* Requirement: Return each entry word for word, without its pictures.

* Exercise data:
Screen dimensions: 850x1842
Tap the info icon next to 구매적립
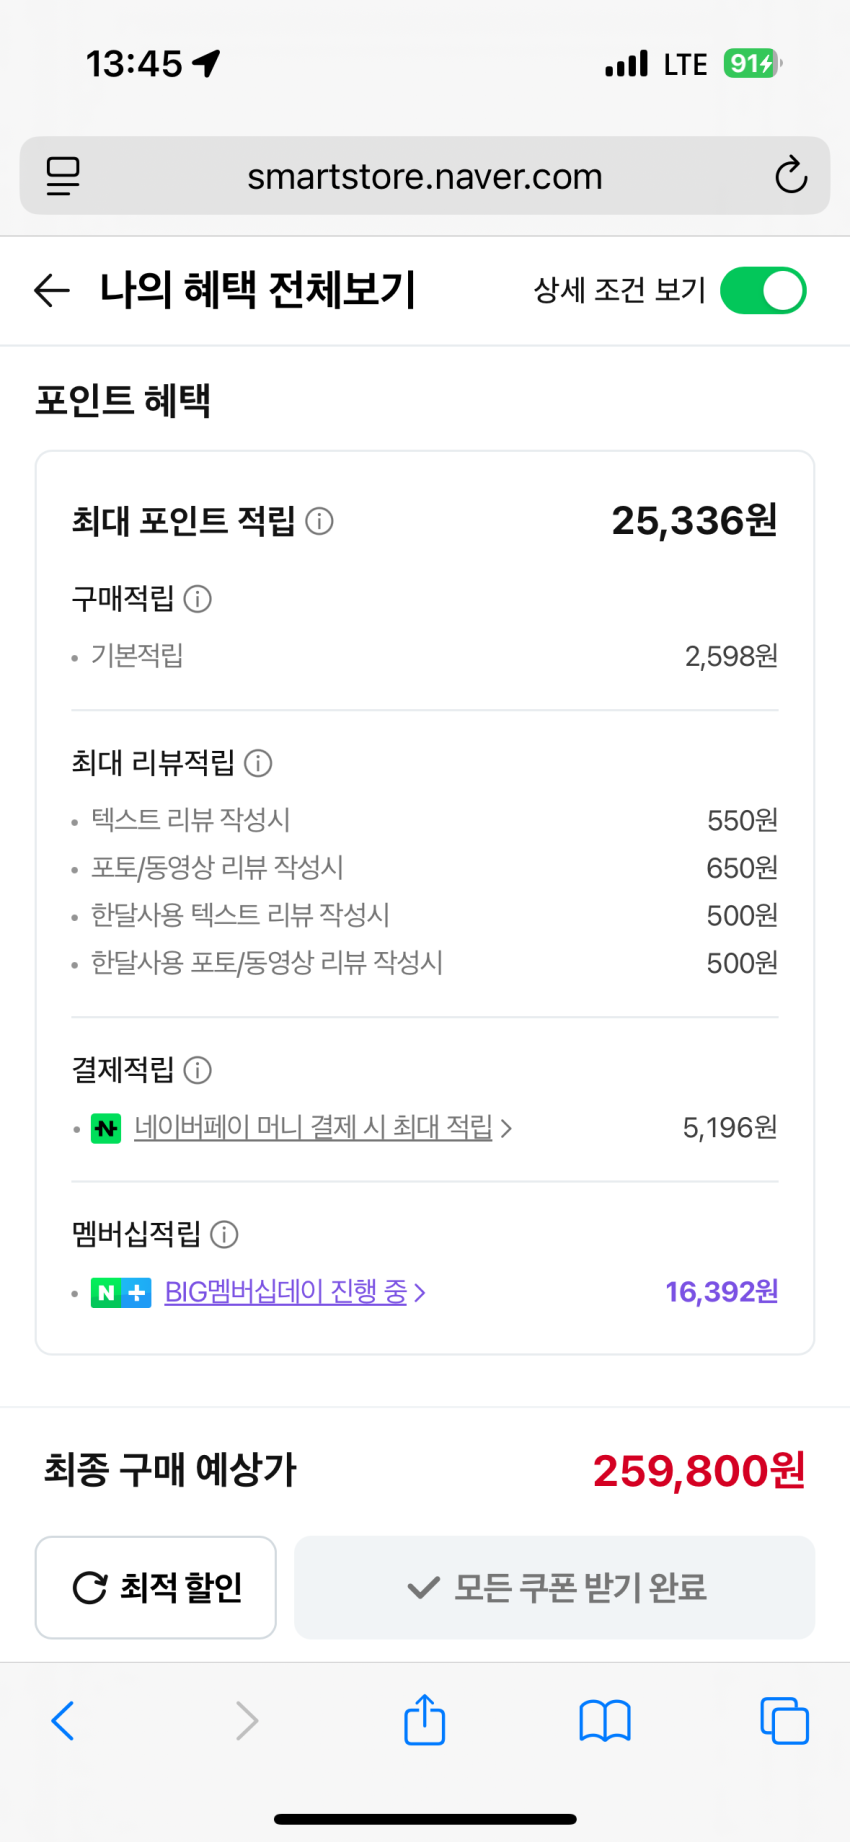pyautogui.click(x=198, y=599)
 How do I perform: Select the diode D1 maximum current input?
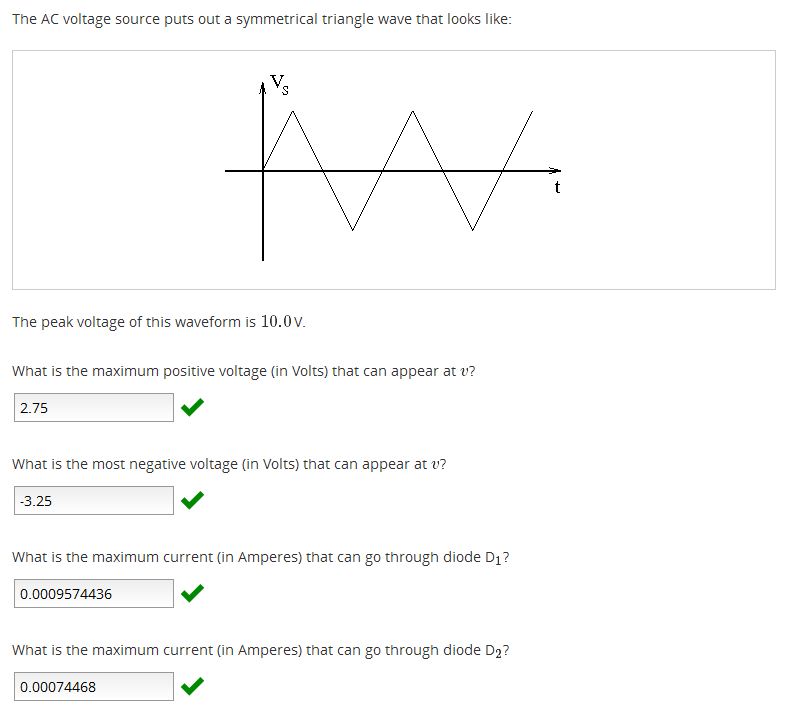click(x=94, y=594)
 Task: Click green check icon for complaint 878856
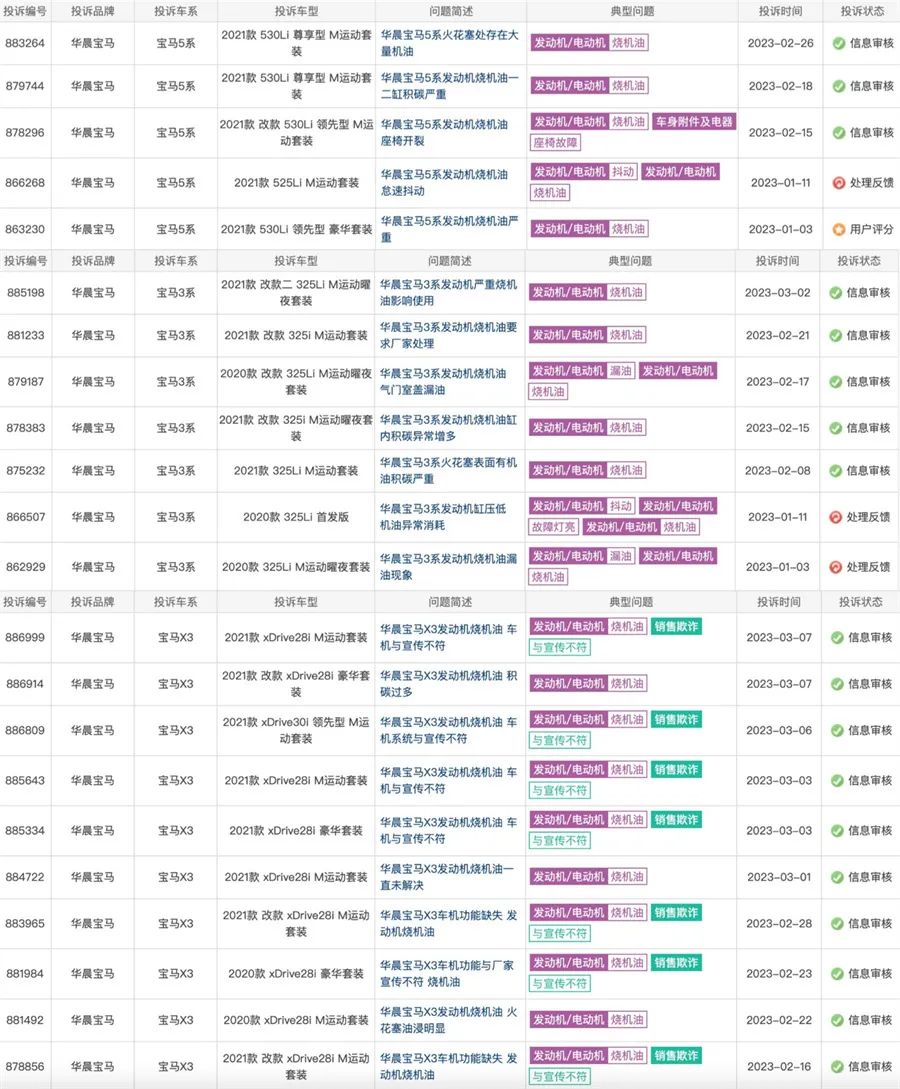(837, 1066)
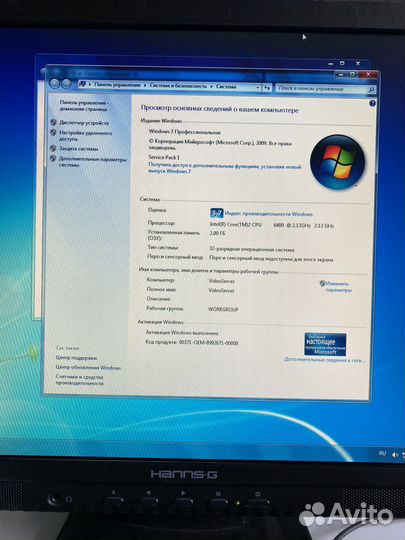Open Защита системы in left panel
This screenshot has height=540, width=405.
click(x=79, y=148)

* Result of this exercise:
Screen dimensions: 850x1842
Tap the info icon next to 구매적립
pyautogui.click(x=198, y=599)
 How do I perform: Select the diode D1 maximum current input?
click(x=94, y=594)
 Task: Click green check icon for complaint 878856
(837, 1066)
Open Защита системы in left panel
This screenshot has height=540, width=405.
click(x=79, y=148)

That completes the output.